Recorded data
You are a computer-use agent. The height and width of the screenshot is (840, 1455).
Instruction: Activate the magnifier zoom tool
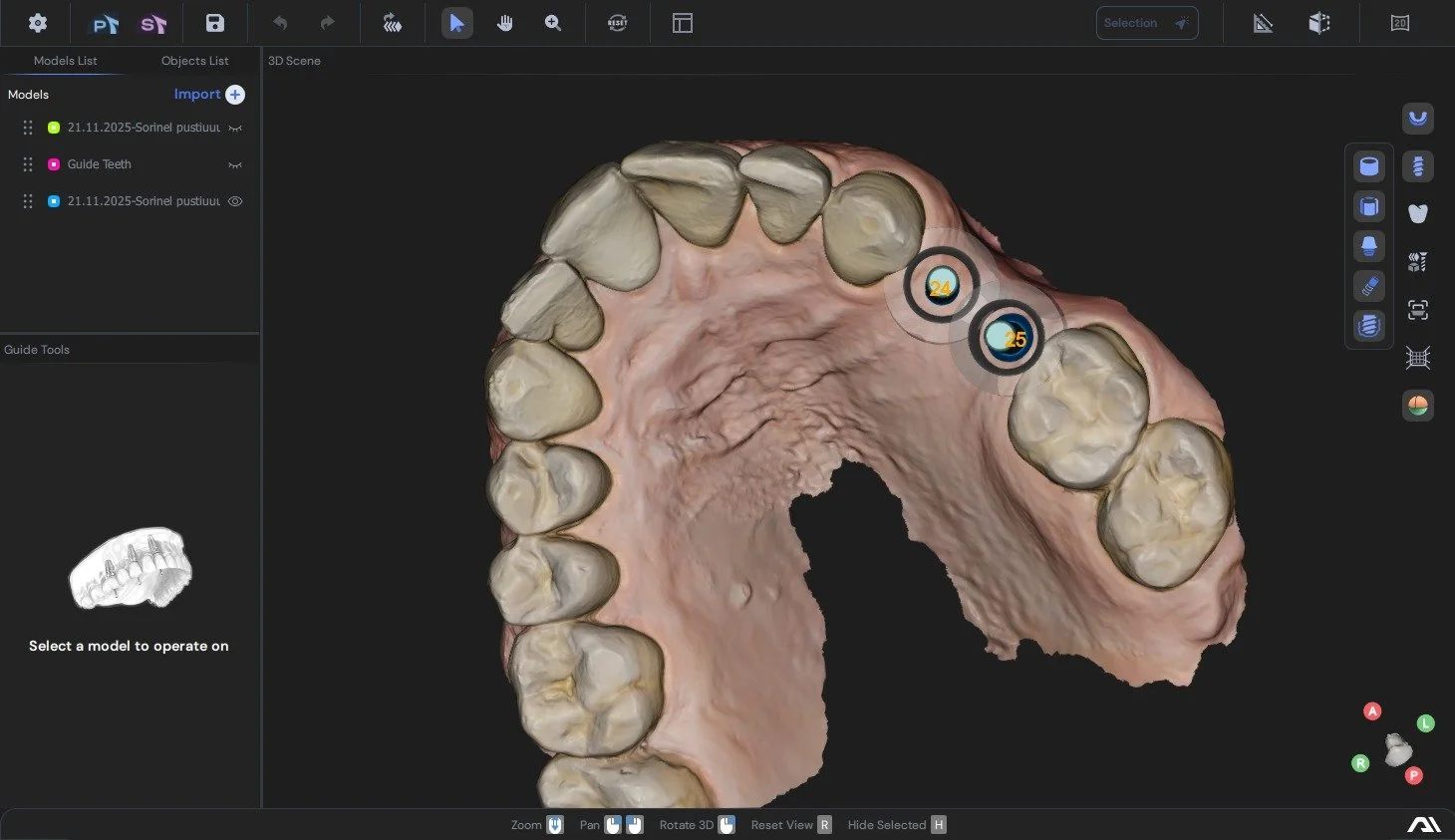(553, 22)
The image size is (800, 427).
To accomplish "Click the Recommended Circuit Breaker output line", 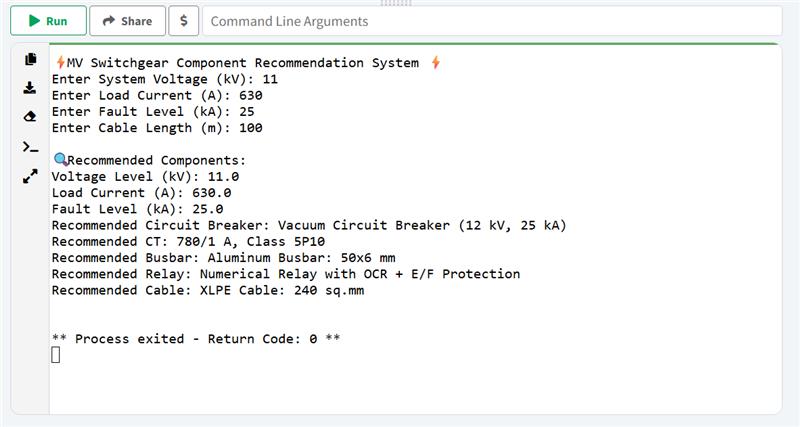I will pyautogui.click(x=309, y=225).
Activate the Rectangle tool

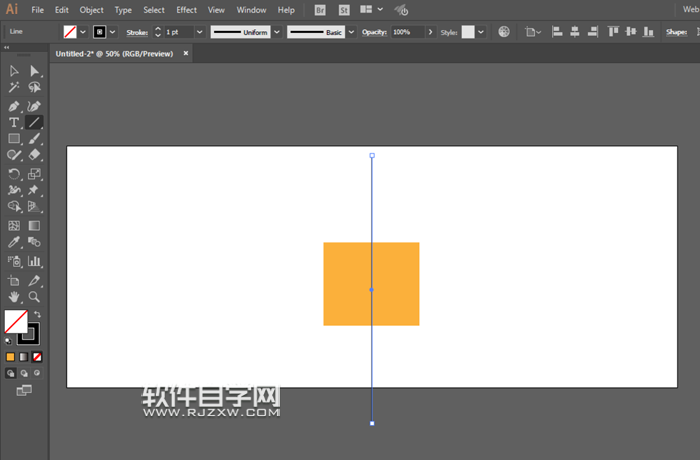click(x=14, y=139)

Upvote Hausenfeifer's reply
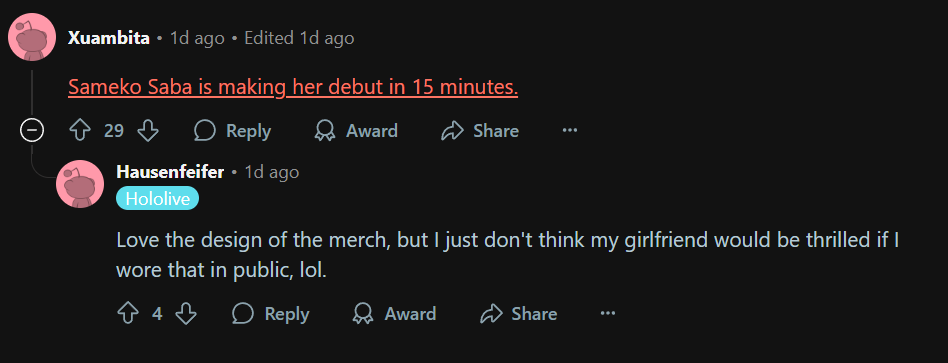click(x=128, y=313)
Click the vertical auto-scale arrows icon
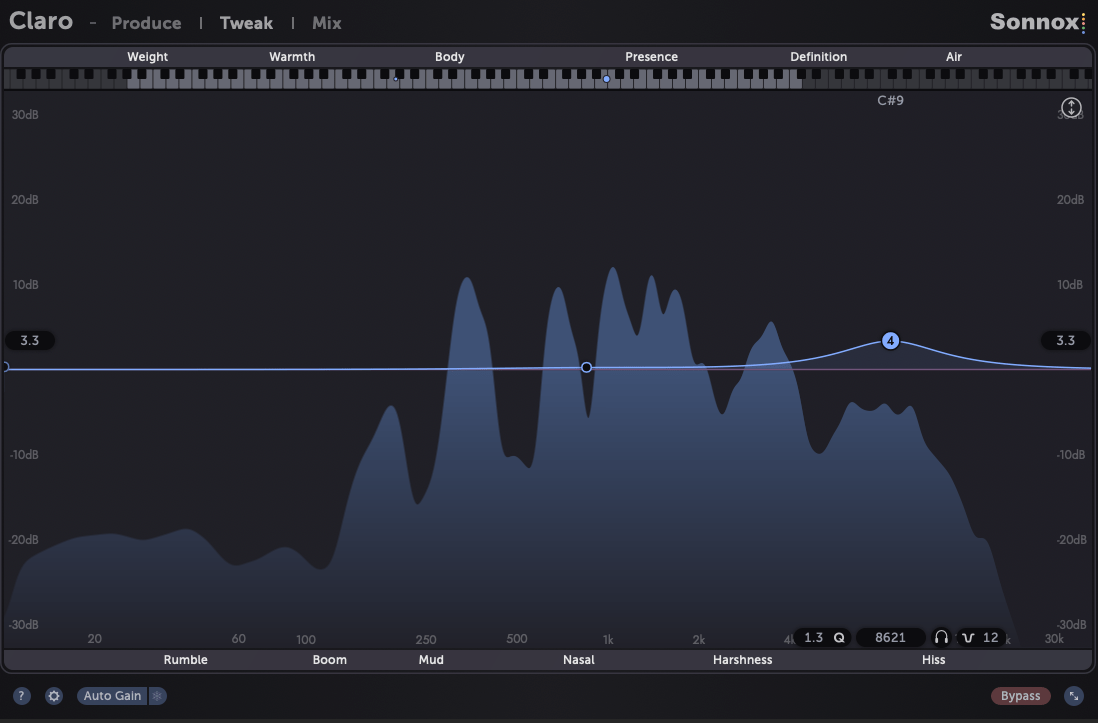The width and height of the screenshot is (1098, 723). pyautogui.click(x=1071, y=107)
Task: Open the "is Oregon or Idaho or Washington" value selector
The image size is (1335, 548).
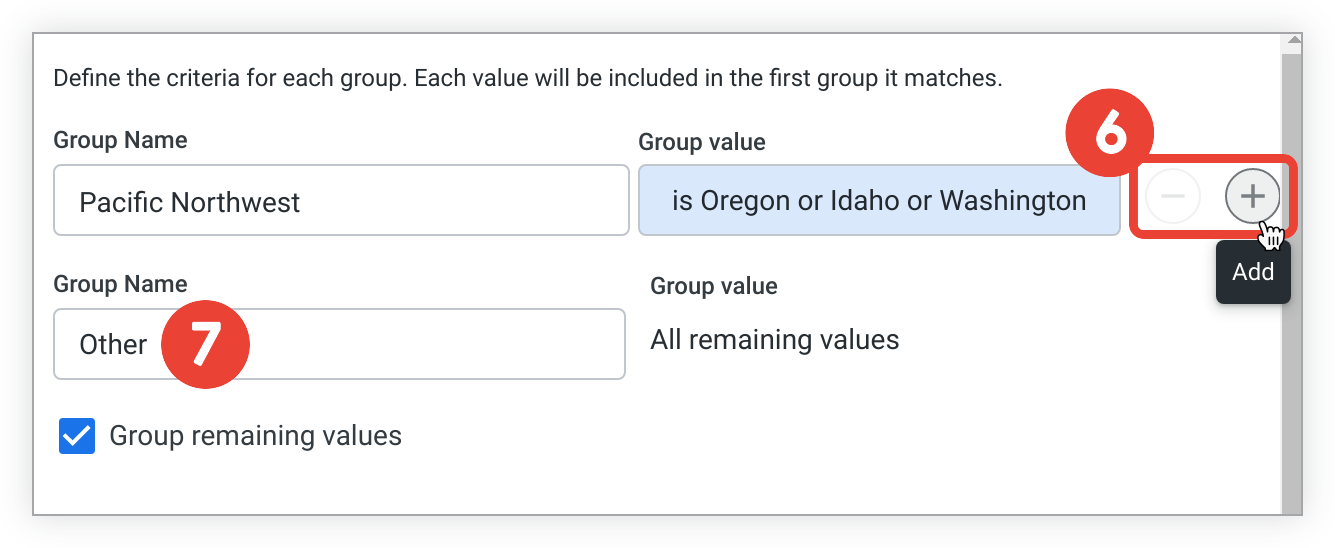Action: pyautogui.click(x=878, y=201)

EXERCISE REQUIREMENTS> Lines starting at the one with "Task: Open the" and ending at the last line of the entries above must be restated word for word, with pictures omitted.

EXPECTED OUTPUT>
Task: Open the "is Oregon or Idaho or Washington" value selector
The image size is (1335, 548).
Action: pyautogui.click(x=878, y=201)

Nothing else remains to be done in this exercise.